My pulse pounds in my ears. “Please, stay back!”
“Breanna,” Razor calls. “It’s going to be okay. I promise.”
A promise. Razor’s next to the other man and I don’t see the terror inside me reflected on him. Razor is calm, too calm, and he subtly nods at me. “I promise,” he repeats.
I swallow to ease my dry throat and nod back. Razor never makes a promise he doesn’t intend to keep. It’s then that I realize that my fingers have a death grip on Kyle’s arms. The one wrapped near my throat, the other snaked around my waist.
“Were you stalking her?” the guy next to Razor asks. Pigpen. I bet this is the Pigpen Razor has talked about.
“No!” Kyle shakes his head, bumping mine. “I drove by her house to see her and I saw her taking off. I followed her. That’s it.”
“Now you’re holding her over a bridge. How do you see this playing out, kid?”

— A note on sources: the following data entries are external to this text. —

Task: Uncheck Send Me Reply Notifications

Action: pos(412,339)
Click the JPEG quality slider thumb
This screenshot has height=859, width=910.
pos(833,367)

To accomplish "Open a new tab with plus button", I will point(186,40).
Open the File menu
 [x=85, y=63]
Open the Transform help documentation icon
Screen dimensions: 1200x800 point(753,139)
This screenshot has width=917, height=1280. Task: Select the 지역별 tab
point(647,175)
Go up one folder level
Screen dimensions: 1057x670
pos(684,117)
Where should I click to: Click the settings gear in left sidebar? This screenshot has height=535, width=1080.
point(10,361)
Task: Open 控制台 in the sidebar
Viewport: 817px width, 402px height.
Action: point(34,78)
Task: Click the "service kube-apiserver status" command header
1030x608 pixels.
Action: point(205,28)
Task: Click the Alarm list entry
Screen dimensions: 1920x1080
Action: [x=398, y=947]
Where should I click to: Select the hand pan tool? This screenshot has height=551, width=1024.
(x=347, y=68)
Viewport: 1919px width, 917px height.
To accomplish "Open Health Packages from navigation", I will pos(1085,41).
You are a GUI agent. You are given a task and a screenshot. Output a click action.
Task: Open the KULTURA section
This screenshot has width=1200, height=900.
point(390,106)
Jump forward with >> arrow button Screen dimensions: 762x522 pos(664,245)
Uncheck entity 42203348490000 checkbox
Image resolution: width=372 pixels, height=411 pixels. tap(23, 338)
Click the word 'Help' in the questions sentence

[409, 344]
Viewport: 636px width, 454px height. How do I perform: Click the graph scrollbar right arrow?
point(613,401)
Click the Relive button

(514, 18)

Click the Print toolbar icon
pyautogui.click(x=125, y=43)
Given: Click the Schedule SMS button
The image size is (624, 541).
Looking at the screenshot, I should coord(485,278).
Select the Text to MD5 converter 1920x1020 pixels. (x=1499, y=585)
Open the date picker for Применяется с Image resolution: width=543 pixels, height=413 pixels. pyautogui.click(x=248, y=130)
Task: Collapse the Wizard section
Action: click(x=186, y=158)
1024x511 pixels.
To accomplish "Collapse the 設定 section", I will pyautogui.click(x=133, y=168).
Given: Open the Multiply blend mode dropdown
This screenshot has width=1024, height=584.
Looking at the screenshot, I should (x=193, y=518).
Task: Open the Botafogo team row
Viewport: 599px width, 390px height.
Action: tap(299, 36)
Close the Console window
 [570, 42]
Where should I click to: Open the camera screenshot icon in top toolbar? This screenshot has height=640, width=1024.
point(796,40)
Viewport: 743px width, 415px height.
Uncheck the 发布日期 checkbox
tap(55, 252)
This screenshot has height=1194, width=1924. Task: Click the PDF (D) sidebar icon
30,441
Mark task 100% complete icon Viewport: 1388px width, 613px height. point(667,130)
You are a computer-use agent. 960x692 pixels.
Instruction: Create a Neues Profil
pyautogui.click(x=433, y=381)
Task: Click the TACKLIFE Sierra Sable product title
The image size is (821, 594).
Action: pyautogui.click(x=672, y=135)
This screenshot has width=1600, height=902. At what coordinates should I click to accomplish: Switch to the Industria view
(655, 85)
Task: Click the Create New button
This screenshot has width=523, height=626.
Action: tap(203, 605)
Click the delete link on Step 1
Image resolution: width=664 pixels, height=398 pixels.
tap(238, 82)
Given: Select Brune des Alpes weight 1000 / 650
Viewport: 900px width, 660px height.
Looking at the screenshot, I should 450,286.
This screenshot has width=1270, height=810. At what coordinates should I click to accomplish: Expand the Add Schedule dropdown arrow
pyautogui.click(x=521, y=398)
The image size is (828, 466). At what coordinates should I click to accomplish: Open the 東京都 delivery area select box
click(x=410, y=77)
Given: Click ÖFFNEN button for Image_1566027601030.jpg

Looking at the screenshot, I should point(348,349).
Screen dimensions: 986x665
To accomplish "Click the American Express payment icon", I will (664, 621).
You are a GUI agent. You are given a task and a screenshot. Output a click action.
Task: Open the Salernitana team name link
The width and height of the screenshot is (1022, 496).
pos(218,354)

“Get on your bikes and leave.” Kyle’s voice trembles and so does his body. “That’s what’s going to happen. I’ll let her go then and then I’ll leave. I’m not the bad guy in this. I didn’t take or put up the picture of Violet. I’m not the one!”
“Promise you won’t hurt him,” I say.
Razor tilts his head to show he’s consumed with the thought of hurting Kyle, but he remains silent as Pigpen says, “Hurting you was never an option on the table. We don’t operate like that. Hurting kids isn’t how we work.”
“I’m not a kid!”
“A man wouldn’t be holding a girl on a bridge like he’s about to toss her over. I swear on my patch, killing you is not in the Terror’s plans.”